The Advisor: Helping You Manage Your Life and Legacy in Today's Complex World

Private Client Services Newsletter

This quarterly newsletter provides articles of interest, insights, and recent developments involving interdisciplinary legal topics affecting high-net worth individuals as well as family offices, trust companies, financial advisors, and similar private client service providers. We hope you find this publication informative, and we welcome your feedback on topics you'd like to read about in future publications.

Connecticut: Newly Attractive State for Trusts

By Edward A. Vergara, Sarah Constantine, Ashley C. Slisz


On July 12, 2019, Connecticut Governor Ned Lamont signed into law sweeping changes to the state's trust laws, which will take effect January 1, 2020. As stated in the preamble, the law was enacted to "modernize Connecticut trust law in order to allow the state to remain economically competitive, create jobs and retain businesses in the state."1 The new law dramatically alters the landscape of trust administration in Connecticut and positions the state among the leading trust jurisdictions.

With Connecticut's central location in the northeast and robust finance industry, high net worth families who previously considered forming dynasty trusts, directed trusts or asset protection trusts in Delaware or similar jurisdictions but were uncomfortable with a corporate trustee, may (beginning January 1, 2020) create such trusts in Connecticut by appointing a Connecticut resident individual (e.g., family member, close friend, advisor, attorney) as trustee.2 Similarly, families who have existing dynasty trusts, directed trusts, and/or asset protection trusts, may avail themselves of the new law by appointing a Connecticut resident trustee and migrating the trust to Connecticut.

The new law comprises three acts, Connecticut's versions of each of the Uniform Trust Code (UTC), Uniform Directed Trust Act (UDTA), and Qualified Dispositions in Trust Act (QDTA) (collectively, the Act).
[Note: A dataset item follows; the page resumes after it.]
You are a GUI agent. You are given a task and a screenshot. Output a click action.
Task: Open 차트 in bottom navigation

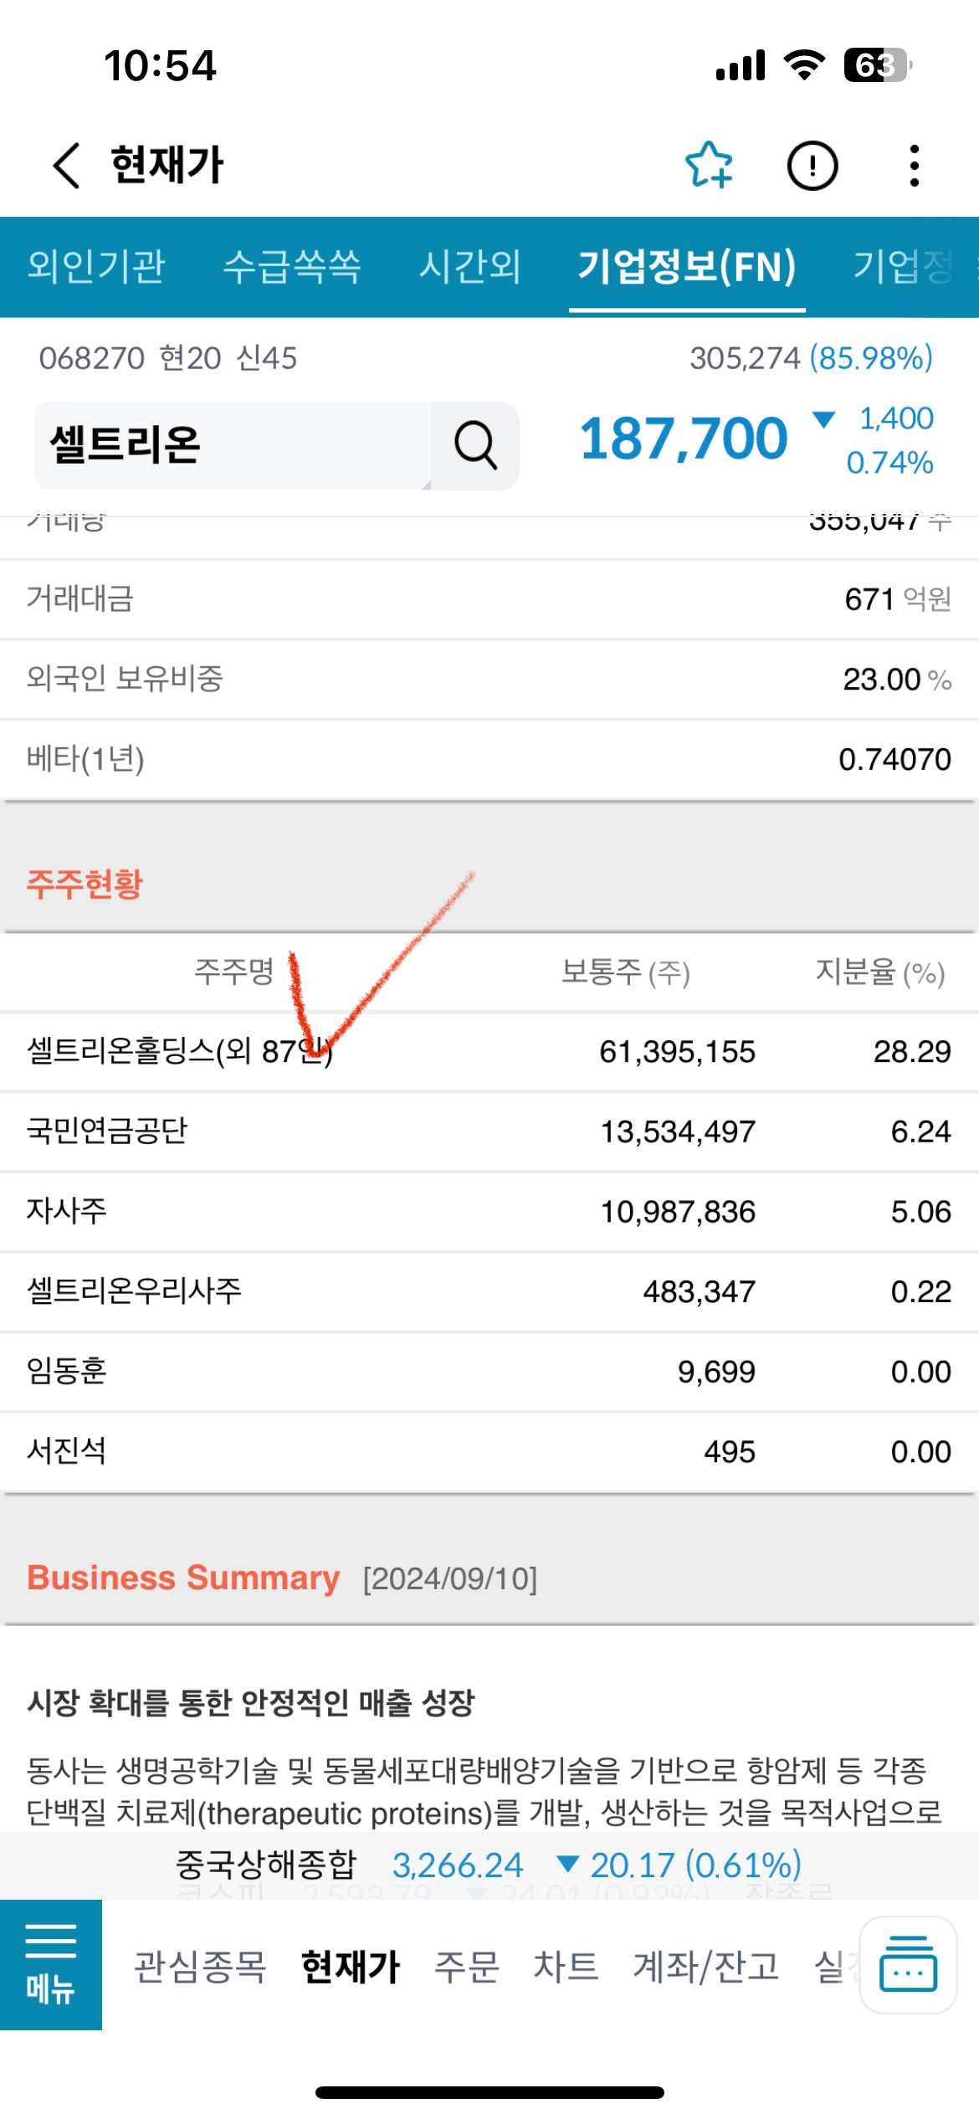[566, 1966]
The adopted provisions of the UTC provides Connecticut fiduciaries and trust beneficiaries long overdue guidance with respect to the administration of Connecticut trusts, greatly expands the statutory period that a new trust may be in existence (from approximately 110 years to 800 years), and permits nonjudicial settlement agreements and judicial modifications/terminations. The Uniform Directed Trust Act permits the bifurcation of trustee powers, which maximizes flexibility and control by the settlor and beneficiaries. Finally, the Qualified Dispositions in Trust Act permits individuals to establish self-settled domestic asset protection trusts (DAPTs), which can provide spendthrift creditor protection to the settlors of such trusts. Below is a high-level summary of the key benefits of the Act.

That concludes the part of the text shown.